Governor of San Juan Province, Argentina
- In office 11 September 1842 – 8 October 1842
- Preceded by: Mariano Acha
- Succeeded by: Nazario Benavídez

Personal details
- Born: José Manuel Eufrasio Quiroga Sarmiento y Funes 1 June 1777 San Juan, Argentina
- Died: 25 January 1852 (aged 74) San Juan, Argentina
- Occupation: Priest

= José Manuel Quiroga Sarmiento =

Argentine priest

José Manuel Eufrasio Quiroga Sarmiento y Funes (1 June 1777 - 25 January 1852) was an Argentine priest who became Bishop of San Juan de Cuyo.

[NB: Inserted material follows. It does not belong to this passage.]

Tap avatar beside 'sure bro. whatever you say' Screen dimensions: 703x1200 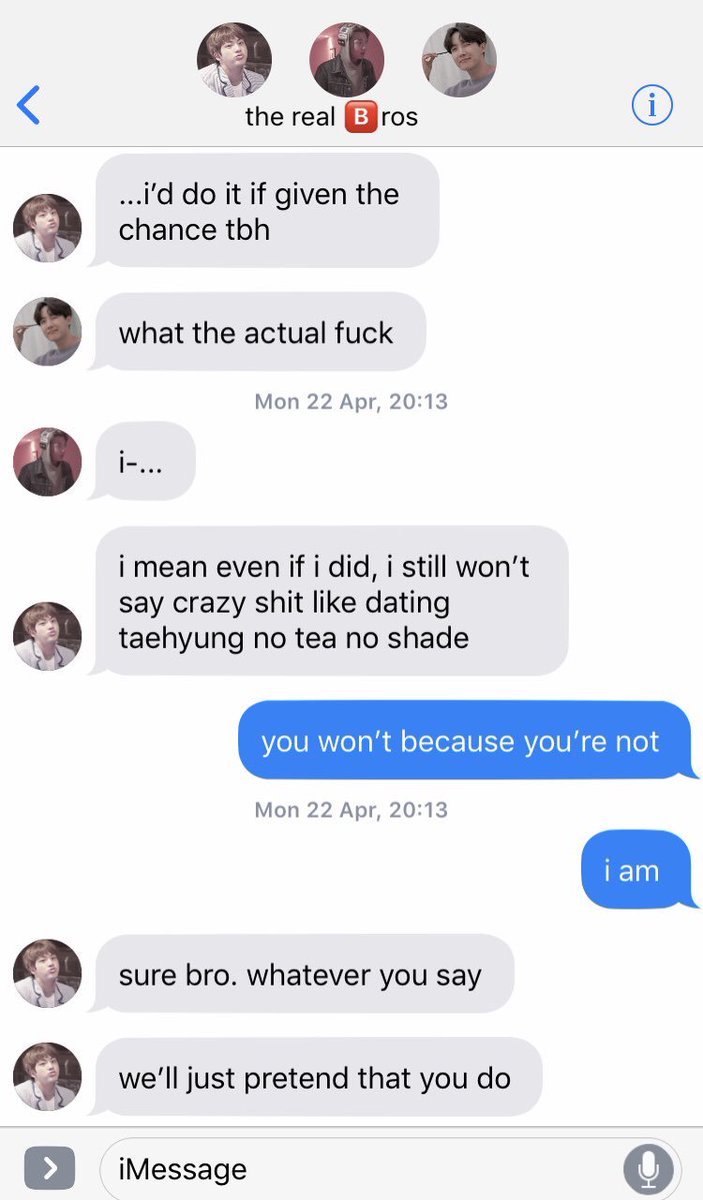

While in that position, he was briefly Governor of San Juan Province, Argentina.

José Manuel Eufrasio Quiroga Sarmiento y Funes was born on 1 June 1777 in San Juan, Argentina, the capital of San Juan Province.
His father was José Ignacio de Quiroga Sarmiento Acosta, and his mother was Juana Isabel Funes Morales de Albornoz.
He was ordained as a priest in San Juan in 1800.
He was appointed Rector of the Matriz Church in 1815. He worked to restore the church, and a second tower was added in 1824.
He was active in local politics, and in 1820 supported the autonomy of San Juan.
In 1827 he was a member of the council that elected Lieutenant Colonel Manuel Quiroga del Carril as provincial governor.

On 5 May 1835 he was elected dean of the San Juan Cathedral.
In accordance with the will of his predecessor, Bishop Justo de Santa María de Oro, he was consecrated as Bishop on 29 March 1840.
Between 11 September and 8 October 1842 he was also acting governor of San Juan after the Unitarian General Mariano Acha had been captured, but the Federalist General Nazario Benavídez had not yet returned to office.
He died on 25 January 1852 in San Juan.